明け方まで涙を止めることができなくて体がまだフワフワとしてる。
「…つうか、その酷い顔でよく病院に来れたな。」
多少はダメージを食らっているらしい。
「なんだよ、もしかして振られたとか?」
「…はぃ。」
「は?ウソだろ。」
家に居たらいつまでも泣いてしまいそうで無理して出勤してきたんだ。
「あの野球の兄ちゃんに?」
これからの私は仕事に生きるんだ。
「そういうことなので、これで心置きなくアメリカに行けます。
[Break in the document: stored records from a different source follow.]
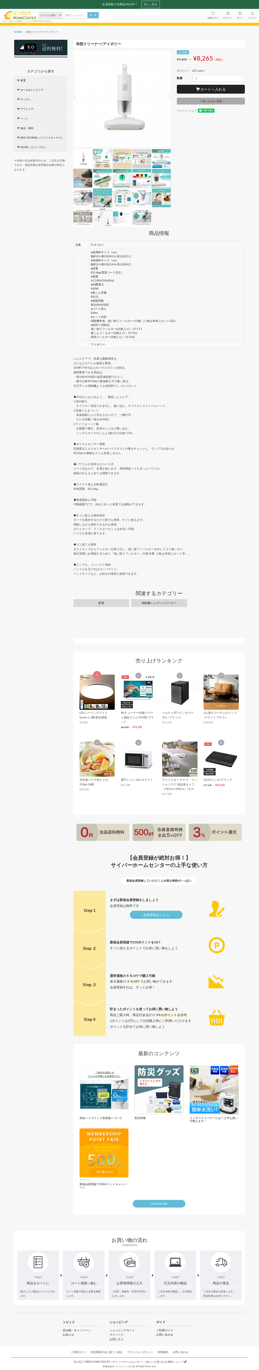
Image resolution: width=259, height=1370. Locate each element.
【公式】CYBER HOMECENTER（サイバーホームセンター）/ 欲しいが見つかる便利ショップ (129, 1361)
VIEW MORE (159, 1203)
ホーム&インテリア (30, 89)
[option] (122, 99)
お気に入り (116, 1339)
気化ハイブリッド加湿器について (101, 1118)
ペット (22, 118)
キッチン (24, 99)
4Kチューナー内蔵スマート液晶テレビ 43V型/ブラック (137, 717)
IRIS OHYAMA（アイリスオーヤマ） (40, 137)
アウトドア (25, 109)
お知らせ (68, 1334)
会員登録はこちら (156, 915)
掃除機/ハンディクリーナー (159, 603)
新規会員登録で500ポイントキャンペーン (103, 1185)
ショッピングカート (122, 1330)
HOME (18, 31)
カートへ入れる (211, 89)
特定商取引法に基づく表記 (106, 1352)
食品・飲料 (25, 128)
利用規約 (163, 1352)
よろしくお願いします。」
「お、おぅ。」
「では、今日のスケジュールを確認しますね。この後10時から一件ムンテラが入ってます。それが終わったら…」
泣いてなんかいられない。
もう終わったんだ…
いや、何も始まってなんていなかったんだ。
*
「…午後はオペだけですね。あ、それとですね…伊藤先生の件ですが。」
まったく あの野球バカは何を考えてるんだ。
ヒョイとこっちに渡されて 仲良く肩を並べて旅立てと言われても
「無理だ。」
「そんなこと言われても…伊藤先生は先週もお断りしてるので今日診ていただかないとリミットみたいで…」
流石に素直には喜べない。
でも、どうして手放したんだ?
記憶を無くした彼女の心の糸をあんなに時間をかけて結び直し、もう一度惚れさせたというのに
「じゃあ、伊藤先生には時間は約束出来ないって伝えてくれ。」
「はぃ。それと…」
「何だ?」
宣戦布告までしたのに
「あの…色々とすみませんでした。もうグズグズ言ったりしませんから。」
アイツは何を考えてるんだ。
「それはいいよ。とにかくそうと決まれば今日から荷物を纏めたいと思ってる。なんせ時間がないからね。」
「わかりました。残業覚悟で望みます!」
こんな顔させて…
「頼んだぞ。」
「任せてください!」
まぁいいか、俺からすれば相手のエラーで点を積み重ねたって感じ。
勝利は目前、タイムリミットはすぐそこ
「ブス。」
「…。」
「ウソ、可愛いよ。」
いや、もう勝ったも同然なのかな。